7 Qui non c’è la parola sinogiapponese “vita” shō, ma il giapponese inochi, corrispondentemente a ciò la parola Buddha non doveva come di solito essere pronunciata butsu (modo di leggere sinogiapponese), ma hotoke (modo di leggere giapponese). Hotoke deriva dal verbo hodokeru (staccar-si).

UJI (1)  Essere-tempo/Ad-un-tempo


Un vecchio Buddha dice (2):
Ad un tempo (uji) (3) stare su un’alta, alta vetta di montagna,
ad un tempo (uji) camminare sul profondo, profondo fondale del mare. (4)
Ad un tempo (uji) [il demone custode] (5) dalle tre teste e dalle otto braccia,
ad un tempo (uji) [il grande Buddha] (6), una volta sedici piedi, l’altra otto piedi.
Ad un tempo (uji) “bastone-e-frustino” (7),
ad un tempo (uji) pilastro e lanterna da giardino.
Ad un tempo (uji) Tizio e Caio,
ad un tempo (uji) grande terra e cielo vuoto.

L’espressione “ad un tempo” significa: il tempo (ji) è [sempre] già [un determinato] dato (u), qualsiasivoglia cosa data è tempo [determinato]. (8)
Questo corpo dorato [alto] sedici piedi è tempo e, poiché [esso] è tempo, [gli] derivano la magnificenza [e] lo splendore dei tempi. [Questo è] da esercitare e apprendere a partire dai dodici attuali periodi della giornata (9).

[Il demone custode] dalle tre teste e dalle otto braccia è tempo – poiché [egli] è tempo, [egli] deve essere uno con il modo degli dodici attuali periodi della giornata. Anche se lunghezza e lontananza, brevità e vicinanza dei dodici periodi della giornata non sono mai [stati] misurati, [ciononostante] [si] chiamano i dodici periodi della giornata.

Siccome le tracce di andare e venire [dei dodici periodi della giornata] sono evidenti, non vengono messe in dubbio. Anche se [i periodi della giornata] non vengono messi in dubbio, ciononostante non sono conosciuti. Siccome non è stabilito che [ossia: come] gli esseri sofferenti (shujō) dubitino delle cose e degli affari da loro di volta in volta non originariamente conosciuti, l’antecedente dubitare non corrisponde necessariamente al dubitare presente. È solo così che il dubbio, [anche] solo per un tratto di tempo, è tempo. Disporre l’io (ware) ha per effetto l’intero mondo. Ogni singola cosa di questo mondo intero è da vedere di volta in volta come tempo. Allo stesso modo come le singole cose non si impediscono reciprocamente, anche tutti i tempi non si impediscono reciprocamente. Insieme col tempo (ji) proviene la mente (shin), insieme con la mente proviene il tempo. Le cose stanno così anche con la pratica (shugyō) e il portare a compimento la Via.

########################################

• COMPITI DA SVOLGERE:
- A) Traduci in inglese la seguente frase dell'estratto del documento: "Insieme col tempo (ji) proviene la mente (shin), insieme con la mente proviene il tempo."
- B) Rispondi alle seguenti domande sull'estratto del documento:
(i) Da quale verbo deriva la parola hotoke?
(ii) Quante teste e quante braccia ha il demone custode?
(iii) Quanto è alto il corpo dorato?

• ELENCO DELLE VOCI:
########################################

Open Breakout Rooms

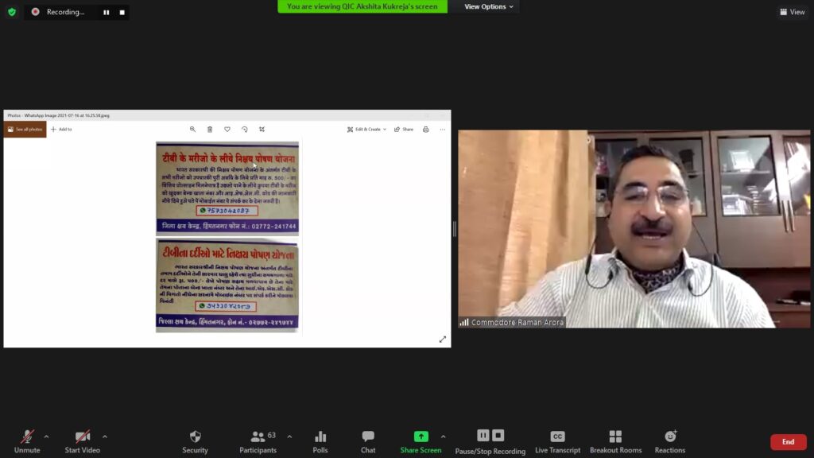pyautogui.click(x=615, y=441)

########################################

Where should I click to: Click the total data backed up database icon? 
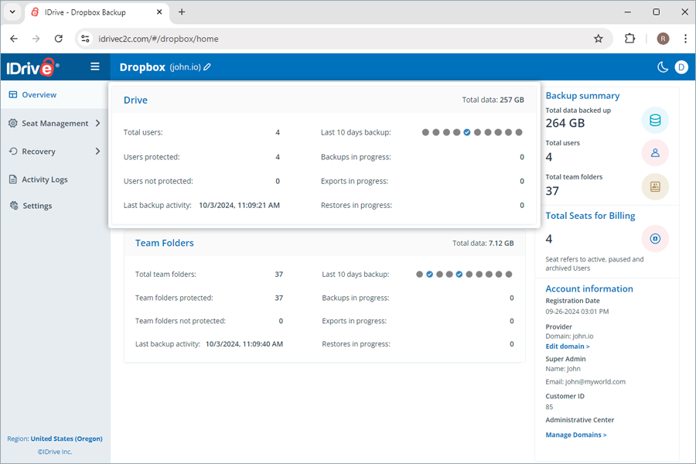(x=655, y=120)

########################################

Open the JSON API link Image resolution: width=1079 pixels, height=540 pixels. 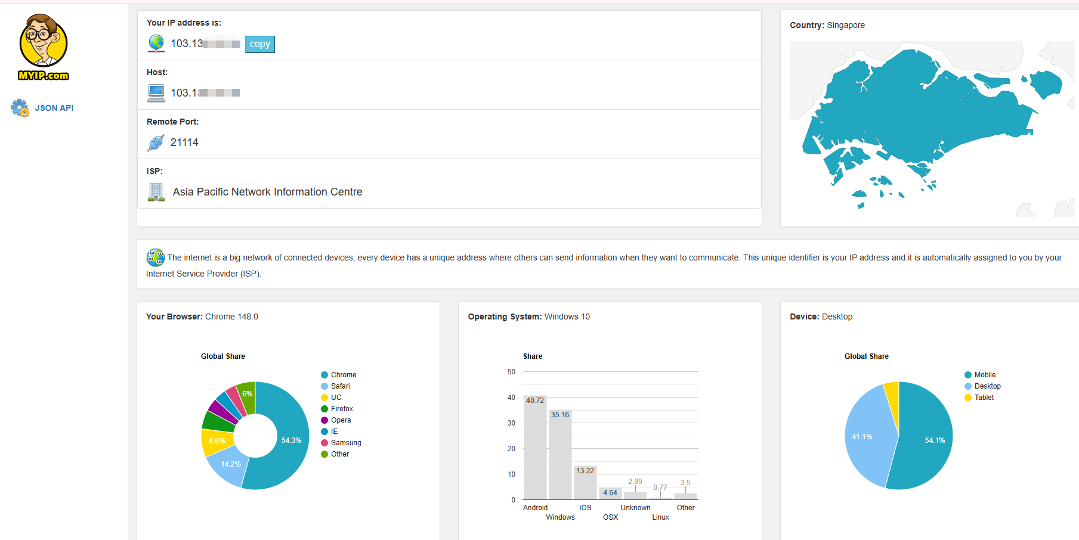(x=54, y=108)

########################################

• RISPOSTE FORNITE:
- A) Together with time (ji) comes the mind (shin); together with the mind comes time.

- B)
(i) Dal verbo hodokeru (staccar-si).
(ii) Tre teste e otto braccia.
(iii) Sedici piedi.